At a time in life when most people prefer to downsize, Dallas couple Chris and Genny Mantzuranis chose to do just the opposite. While they had contemplated renovating their previous family abode of more than 20 years, the couple knew deep down that building a sizable new forever home from the ground up would better suit their needs. “We envisioned a comfortable and classic house where we could have our grown children and grandkids over,” recalls Genny. “We began to realize this would require starting fresh.” And when Genny happened serendipitously upon the perfect empty lot, everything seemed to naturally lead them toward moving forward with new construction.
The couple first turned to builder Christopher Dauwe and residential designer Charles A. Isreal, who developed the drawings for a country French-style home that could accommodate family get-togethers while still being perfectly cozy for two. “We learned how we live while in our previous house,” says Genny, noting things like a casual eat-in kitchen made far more sense for them than a formal dining room. Rounding out the team, interior designer Margaret Chambers—who recommended architect Richard Drummond Davis for refining details like the entry ceiling and door, cabinetry and wine room—applauded her clients’ originality and sense of adventure. “It’s about time personality came back into design,” she says buoyantly. “I want to see more creativity, collecting, craftsmanship—things that inspire me. I’ll never do another house just like this, and that’s what satisfies the artist inside me.”
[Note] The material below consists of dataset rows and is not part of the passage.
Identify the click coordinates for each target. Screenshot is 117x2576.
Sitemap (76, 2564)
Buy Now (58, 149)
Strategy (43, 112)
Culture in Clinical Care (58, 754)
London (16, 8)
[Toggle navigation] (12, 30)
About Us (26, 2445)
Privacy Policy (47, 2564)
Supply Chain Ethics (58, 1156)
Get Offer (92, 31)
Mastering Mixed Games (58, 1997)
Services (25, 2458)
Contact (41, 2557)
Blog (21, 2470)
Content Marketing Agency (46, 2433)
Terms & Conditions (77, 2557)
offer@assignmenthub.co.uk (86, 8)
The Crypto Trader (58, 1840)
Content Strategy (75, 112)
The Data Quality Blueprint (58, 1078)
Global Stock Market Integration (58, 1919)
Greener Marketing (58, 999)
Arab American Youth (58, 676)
To help hone plans for the interiors, Chambers and the owners perused hundreds of inspiration photos. “We had to pare it down and think about who they are now,” Chambers explains. Seeking a fresh take on French interiors with clean lines and a selection of antiques, they scrapped original plans for using all existing furnishings and instead brought in mostly new finds, with only five or so pieces making the move. One of the keepers—a treasured abstract painting inherited from Genny’s aunt—found a prominent place in the entry and inspired the home’s entire color palette. Working with her senior interior designer Allen Keith, Chambers cleverly wove the heirloom’s aqua, terra-cotta and gold shades throughout the main spaces. Watery blues accent a music room adjacent to the entry, for example, while earthy shades dominate in a nearby office showcasing a ceiling clad in Kelly Wearstler wallpaper. Similar soft rust and sandy hues carry into a living room housing antiques for a sense of timelessness along with recliners for ensured comfort. “Nothing’s shiny or flashy—it’s all about warmth,” explains Chambers, whose use of durable fabrics obliged not just the couple’s love of comfort but also their golden retrievers.
Perhaps the most fitting space of all for this gregarious, family-oriented couple is the spacious kitchen, which features double ranges, a generous island and a long eat-in dining table that can seat 10 per the owners’ request. Chris’ family had immigrated from Greece, after all, making it easy to imagine the boisterous, joyful scenes from My Big Fat Greek Wedding playing out in this spectacularly vaulted space. And to get the most out of it, Chambers brought in specialist Helene Terry. “Kitchen designers know how to install products so that they really function,” Chambers explains. “She made it easy.”
Elsewhere, care was taken to carve out more intimate places and make the home conducive for the couple long-term. For example, a morning room just off the kitchen serves as a quiet sitting area, a guest suite located on the first floor could easily become a second main bedroom, and a large game room has its own bar. Meanwhile, Chambers returned to gentle aqua hues for a restful main bedroom retreat that includes a conversation nook and writing desk, while bringing in modern elements like natural stone bedside lamps to “help keep the space from being too predictable,” Chambers explains.
Unpredictability has served these homeowners well. “It’s not often a couple in retirement builds a dream home that’s so current and on such a large scale,” Chambers notes. “However, they always wanted a custom build, and at this point in their lives they could really enjoy the process.” And the result not only reflects the owners’ tastes but also earned their children and grandchildren’s stamp of approval. “We wanted them to love this house,” says Chris. “I thought we were living in our dream house all those years before, but this is it.”